I heard squeaking coming from the Breeding tank and looked in to see a buck chasing one of his sister does.
I heard squeaking earlier today too but didn't think twice about it.
Watched for a while and it's never the does who chase, just the boys, and the boys haven't been chasing other boys.

So, opinions, please. A decision will be made before bed tonight.
If the bucks are getting interested in the does and so long as they're eating solid food (they just figured out the water bottle too) should I remove them early?

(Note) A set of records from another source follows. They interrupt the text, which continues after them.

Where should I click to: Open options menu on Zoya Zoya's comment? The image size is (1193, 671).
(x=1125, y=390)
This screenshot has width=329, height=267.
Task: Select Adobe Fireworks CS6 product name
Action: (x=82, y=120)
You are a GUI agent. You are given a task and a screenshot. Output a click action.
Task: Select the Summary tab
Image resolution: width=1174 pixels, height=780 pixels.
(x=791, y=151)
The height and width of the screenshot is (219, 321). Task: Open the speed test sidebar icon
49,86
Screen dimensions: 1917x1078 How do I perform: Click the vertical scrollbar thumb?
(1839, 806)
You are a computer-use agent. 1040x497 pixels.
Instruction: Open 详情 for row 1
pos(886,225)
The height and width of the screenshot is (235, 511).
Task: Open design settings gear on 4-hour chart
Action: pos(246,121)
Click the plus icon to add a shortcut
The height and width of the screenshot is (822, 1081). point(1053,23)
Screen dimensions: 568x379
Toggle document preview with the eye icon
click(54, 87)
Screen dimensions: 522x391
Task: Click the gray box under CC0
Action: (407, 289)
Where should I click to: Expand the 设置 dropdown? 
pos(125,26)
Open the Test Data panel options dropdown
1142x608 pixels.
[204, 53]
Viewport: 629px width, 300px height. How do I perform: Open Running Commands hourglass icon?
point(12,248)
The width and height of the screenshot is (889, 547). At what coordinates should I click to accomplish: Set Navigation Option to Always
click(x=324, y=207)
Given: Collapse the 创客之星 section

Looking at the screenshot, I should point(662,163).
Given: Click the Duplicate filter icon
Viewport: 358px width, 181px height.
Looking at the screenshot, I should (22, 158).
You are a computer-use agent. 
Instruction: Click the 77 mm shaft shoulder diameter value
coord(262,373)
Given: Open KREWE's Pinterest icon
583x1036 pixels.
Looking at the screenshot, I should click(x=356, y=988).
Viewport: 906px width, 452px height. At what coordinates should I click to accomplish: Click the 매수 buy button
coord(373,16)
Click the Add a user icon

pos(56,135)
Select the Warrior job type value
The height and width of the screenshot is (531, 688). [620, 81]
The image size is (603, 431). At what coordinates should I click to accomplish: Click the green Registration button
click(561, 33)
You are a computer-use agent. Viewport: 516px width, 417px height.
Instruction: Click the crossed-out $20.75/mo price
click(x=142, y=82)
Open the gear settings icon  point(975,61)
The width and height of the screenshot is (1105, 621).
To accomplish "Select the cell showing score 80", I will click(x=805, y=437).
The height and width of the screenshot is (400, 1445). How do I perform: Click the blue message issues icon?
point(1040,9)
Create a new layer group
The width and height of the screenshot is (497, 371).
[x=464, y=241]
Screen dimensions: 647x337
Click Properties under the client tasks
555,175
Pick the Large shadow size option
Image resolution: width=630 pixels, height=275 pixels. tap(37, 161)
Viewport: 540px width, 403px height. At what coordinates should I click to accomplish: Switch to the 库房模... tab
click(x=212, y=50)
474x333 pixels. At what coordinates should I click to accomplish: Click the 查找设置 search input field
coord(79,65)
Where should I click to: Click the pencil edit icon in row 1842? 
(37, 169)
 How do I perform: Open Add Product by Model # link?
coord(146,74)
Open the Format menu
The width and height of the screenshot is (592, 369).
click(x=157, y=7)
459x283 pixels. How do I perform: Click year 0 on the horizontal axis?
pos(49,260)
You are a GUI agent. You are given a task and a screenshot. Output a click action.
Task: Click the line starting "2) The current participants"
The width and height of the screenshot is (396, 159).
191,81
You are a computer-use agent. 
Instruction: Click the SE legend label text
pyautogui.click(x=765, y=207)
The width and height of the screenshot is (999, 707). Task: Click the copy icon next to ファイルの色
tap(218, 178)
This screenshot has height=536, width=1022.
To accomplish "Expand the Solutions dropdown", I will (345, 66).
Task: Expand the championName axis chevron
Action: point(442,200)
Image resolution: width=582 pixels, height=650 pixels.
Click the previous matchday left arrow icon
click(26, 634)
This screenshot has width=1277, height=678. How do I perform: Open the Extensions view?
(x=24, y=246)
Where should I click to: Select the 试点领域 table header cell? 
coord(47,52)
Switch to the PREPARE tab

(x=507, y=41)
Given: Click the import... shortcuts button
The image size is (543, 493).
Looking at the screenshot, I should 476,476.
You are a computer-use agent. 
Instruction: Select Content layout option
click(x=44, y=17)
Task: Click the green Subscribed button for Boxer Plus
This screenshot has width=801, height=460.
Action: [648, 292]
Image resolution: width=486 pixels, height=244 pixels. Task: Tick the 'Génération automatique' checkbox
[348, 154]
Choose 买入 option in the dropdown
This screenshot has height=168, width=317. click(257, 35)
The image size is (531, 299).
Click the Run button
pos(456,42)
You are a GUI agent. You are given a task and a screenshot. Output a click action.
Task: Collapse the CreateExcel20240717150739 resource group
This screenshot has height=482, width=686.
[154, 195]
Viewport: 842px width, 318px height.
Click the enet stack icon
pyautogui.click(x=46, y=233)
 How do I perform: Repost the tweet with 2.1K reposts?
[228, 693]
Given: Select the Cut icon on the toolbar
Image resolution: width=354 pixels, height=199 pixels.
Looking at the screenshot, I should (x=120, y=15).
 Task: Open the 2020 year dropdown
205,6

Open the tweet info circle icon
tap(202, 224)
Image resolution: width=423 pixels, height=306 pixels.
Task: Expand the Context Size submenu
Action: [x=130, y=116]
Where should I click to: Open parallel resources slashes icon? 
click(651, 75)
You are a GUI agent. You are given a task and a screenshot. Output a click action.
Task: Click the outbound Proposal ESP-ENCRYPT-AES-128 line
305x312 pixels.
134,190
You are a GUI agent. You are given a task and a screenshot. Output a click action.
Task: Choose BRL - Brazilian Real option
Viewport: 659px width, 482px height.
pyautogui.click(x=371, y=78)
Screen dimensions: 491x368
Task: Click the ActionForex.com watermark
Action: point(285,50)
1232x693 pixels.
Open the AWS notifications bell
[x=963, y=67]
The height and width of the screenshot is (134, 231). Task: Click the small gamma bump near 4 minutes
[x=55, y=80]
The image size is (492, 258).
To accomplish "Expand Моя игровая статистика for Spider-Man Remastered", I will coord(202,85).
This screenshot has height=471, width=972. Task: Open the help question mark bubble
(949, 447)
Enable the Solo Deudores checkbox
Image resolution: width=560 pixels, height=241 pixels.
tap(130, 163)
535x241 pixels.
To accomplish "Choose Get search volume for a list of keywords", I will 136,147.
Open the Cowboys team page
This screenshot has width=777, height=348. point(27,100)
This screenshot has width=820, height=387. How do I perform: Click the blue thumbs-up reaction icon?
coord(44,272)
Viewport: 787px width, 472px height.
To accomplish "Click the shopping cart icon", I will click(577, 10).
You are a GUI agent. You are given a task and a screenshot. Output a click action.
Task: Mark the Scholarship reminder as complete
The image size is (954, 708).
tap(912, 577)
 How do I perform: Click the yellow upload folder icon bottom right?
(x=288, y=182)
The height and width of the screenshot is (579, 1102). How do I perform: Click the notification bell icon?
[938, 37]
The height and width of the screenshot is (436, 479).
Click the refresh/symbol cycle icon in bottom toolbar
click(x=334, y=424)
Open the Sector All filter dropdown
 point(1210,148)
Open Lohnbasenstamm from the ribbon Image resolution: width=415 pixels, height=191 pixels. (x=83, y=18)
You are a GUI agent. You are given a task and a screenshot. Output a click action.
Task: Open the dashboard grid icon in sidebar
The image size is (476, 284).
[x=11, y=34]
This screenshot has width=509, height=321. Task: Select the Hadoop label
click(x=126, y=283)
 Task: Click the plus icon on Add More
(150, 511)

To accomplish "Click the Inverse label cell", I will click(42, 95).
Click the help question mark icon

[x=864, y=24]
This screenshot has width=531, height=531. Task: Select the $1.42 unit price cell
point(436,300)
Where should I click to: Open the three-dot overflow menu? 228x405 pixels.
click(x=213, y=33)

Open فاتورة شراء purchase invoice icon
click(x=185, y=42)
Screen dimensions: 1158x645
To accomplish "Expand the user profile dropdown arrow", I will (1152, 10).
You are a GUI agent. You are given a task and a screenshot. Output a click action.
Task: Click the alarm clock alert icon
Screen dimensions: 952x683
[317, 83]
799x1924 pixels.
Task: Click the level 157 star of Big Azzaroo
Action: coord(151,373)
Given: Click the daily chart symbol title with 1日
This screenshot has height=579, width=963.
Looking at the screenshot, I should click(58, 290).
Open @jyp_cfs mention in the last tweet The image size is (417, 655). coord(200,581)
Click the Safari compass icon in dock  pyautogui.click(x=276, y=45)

Original plan was next Thursday.


----------



## onionpencil (Jan 6, 2013)

not sure, can you keep a close eye on them and only remove if needed? sorry, i don't know what to suggest. good luck!


----------



## pro-petz (Nov 14, 2012)

If the bucks are showing interest in the does at that age I would remove the all bucks to a separate container and give them a weaner food diet, this usually contains softer food with the addition of new born baby milk in addition to water being offered.


----------



## ThatCertainGlow (Jun 23, 2012)

If after careful watching for an hour or two (like reading a book next to them, or something), it is still only boys chasing girls, no other deviation, then I would remove them and supplement as posted above. However, if the boys chase the boys, and there is no 'serious' mounting behavior, then I'd say it's just dominance sorting. Nothing to worry about. If those are from feeder lines, they might be bred for early maturing, via being bred too early. I wouldn't think a private breeder, breeding for healthy food would do that though, knowingly. In general, it's not usual that a 3 and change week old is sexually mature.

Good luck,
Zanne

*edit* Oops, you said you would decide before bed, so, hope they really were not that mature yet.


----------